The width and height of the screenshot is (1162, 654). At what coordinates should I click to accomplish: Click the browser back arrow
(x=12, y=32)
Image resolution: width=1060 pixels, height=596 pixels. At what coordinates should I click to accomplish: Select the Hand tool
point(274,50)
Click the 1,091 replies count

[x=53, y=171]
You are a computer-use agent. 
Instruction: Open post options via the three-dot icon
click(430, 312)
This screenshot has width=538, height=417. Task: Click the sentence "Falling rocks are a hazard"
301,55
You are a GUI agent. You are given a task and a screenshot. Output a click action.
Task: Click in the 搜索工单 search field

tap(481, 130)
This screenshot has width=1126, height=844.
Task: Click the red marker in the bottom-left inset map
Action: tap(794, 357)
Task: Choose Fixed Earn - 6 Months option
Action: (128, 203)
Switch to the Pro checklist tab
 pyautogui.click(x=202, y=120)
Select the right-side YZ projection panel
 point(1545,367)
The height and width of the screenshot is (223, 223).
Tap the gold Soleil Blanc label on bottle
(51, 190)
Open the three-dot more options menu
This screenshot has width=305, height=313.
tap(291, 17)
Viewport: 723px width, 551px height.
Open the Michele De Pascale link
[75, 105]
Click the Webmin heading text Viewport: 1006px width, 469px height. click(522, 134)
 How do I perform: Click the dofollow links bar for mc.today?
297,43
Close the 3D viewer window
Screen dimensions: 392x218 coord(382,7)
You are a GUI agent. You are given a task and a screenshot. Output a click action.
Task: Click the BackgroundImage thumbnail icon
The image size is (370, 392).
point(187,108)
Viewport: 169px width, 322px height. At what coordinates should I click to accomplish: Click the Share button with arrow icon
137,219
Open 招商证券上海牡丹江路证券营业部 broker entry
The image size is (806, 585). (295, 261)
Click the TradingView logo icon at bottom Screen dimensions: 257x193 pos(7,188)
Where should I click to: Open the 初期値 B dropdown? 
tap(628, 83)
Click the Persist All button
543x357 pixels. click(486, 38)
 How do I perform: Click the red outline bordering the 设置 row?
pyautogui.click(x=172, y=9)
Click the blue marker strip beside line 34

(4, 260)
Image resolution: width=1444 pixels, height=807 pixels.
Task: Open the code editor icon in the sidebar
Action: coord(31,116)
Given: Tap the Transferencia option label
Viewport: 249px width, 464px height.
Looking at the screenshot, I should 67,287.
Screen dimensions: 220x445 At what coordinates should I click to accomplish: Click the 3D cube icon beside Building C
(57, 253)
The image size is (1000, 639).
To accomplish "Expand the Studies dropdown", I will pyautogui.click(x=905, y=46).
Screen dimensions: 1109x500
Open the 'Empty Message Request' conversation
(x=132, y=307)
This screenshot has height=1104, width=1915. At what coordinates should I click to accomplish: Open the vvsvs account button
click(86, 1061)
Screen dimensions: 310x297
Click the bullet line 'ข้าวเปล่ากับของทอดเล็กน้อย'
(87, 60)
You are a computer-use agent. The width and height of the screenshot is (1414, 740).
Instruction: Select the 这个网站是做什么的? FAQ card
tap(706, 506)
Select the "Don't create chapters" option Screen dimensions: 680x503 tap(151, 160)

*WHAT THE TASK ASKS*
Every line of the data should be copied exactly.

*YOUR RESPONSE*
The width and height of the screenshot is (1162, 654). At what coordinates should I click to accomplish: Click the browser back arrow
(x=12, y=32)
Image resolution: width=1060 pixels, height=596 pixels. At what coordinates should I click to accomplish: Select the Hand tool
point(274,50)
Click the 1,091 replies count

[x=53, y=171]
You are a computer-use agent. 
Instruction: Open post options via the three-dot icon
click(430, 312)
This screenshot has width=538, height=417. Task: Click the sentence "Falling rocks are a hazard"
301,55
You are a GUI agent. You are given a task and a screenshot. Output a click action.
Task: Click in the 搜索工单 search field

tap(481, 130)
This screenshot has width=1126, height=844.
Task: Click the red marker in the bottom-left inset map
Action: tap(794, 357)
Task: Choose Fixed Earn - 6 Months option
Action: (128, 203)
Switch to the Pro checklist tab
 pyautogui.click(x=202, y=120)
Select the right-side YZ projection panel
 point(1545,367)
The height and width of the screenshot is (223, 223).
Tap the gold Soleil Blanc label on bottle
(51, 190)
Open the three-dot more options menu
This screenshot has width=305, height=313.
tap(291, 17)
Viewport: 723px width, 551px height.
Open the Michele De Pascale link
[75, 105]
Click the Webmin heading text Viewport: 1006px width, 469px height. click(522, 134)
 How do I perform: Click the dofollow links bar for mc.today?
297,43
Close the 3D viewer window
Screen dimensions: 392x218 coord(382,7)
You are a GUI agent. You are given a task and a screenshot. Output a click action.
Task: Click the BackgroundImage thumbnail icon
The image size is (370, 392).
point(187,108)
Viewport: 169px width, 322px height. At what coordinates should I click to accomplish: Click the Share button with arrow icon
137,219
Open 招商证券上海牡丹江路证券营业部 broker entry
The image size is (806, 585). (295, 261)
Click the TradingView logo icon at bottom Screen dimensions: 257x193 pos(7,188)
Where should I click to: Open the 初期値 B dropdown? 
tap(628, 83)
Click the Persist All button
543x357 pixels. click(486, 38)
 How do I perform: Click the red outline bordering the 设置 row?
pyautogui.click(x=172, y=9)
Click the blue marker strip beside line 34

(4, 260)
Image resolution: width=1444 pixels, height=807 pixels.
Task: Open the code editor icon in the sidebar
Action: coord(31,116)
Given: Tap the Transferencia option label
Viewport: 249px width, 464px height.
Looking at the screenshot, I should 67,287.
Screen dimensions: 220x445 At what coordinates should I click to accomplish: Click the 3D cube icon beside Building C
(57, 253)
The image size is (1000, 639).
To accomplish "Expand the Studies dropdown", I will pyautogui.click(x=905, y=46).
Screen dimensions: 1109x500
Open the 'Empty Message Request' conversation
(x=132, y=307)
This screenshot has height=1104, width=1915. At what coordinates should I click to accomplish: Open the vvsvs account button
click(86, 1061)
Screen dimensions: 310x297
Click the bullet line 'ข้าวเปล่ากับของทอดเล็กน้อย'
(87, 60)
You are a computer-use agent. The width and height of the screenshot is (1414, 740).
Instruction: Select the 这个网站是做什么的? FAQ card
tap(706, 506)
Select the "Don't create chapters" option Screen dimensions: 680x503 tap(151, 160)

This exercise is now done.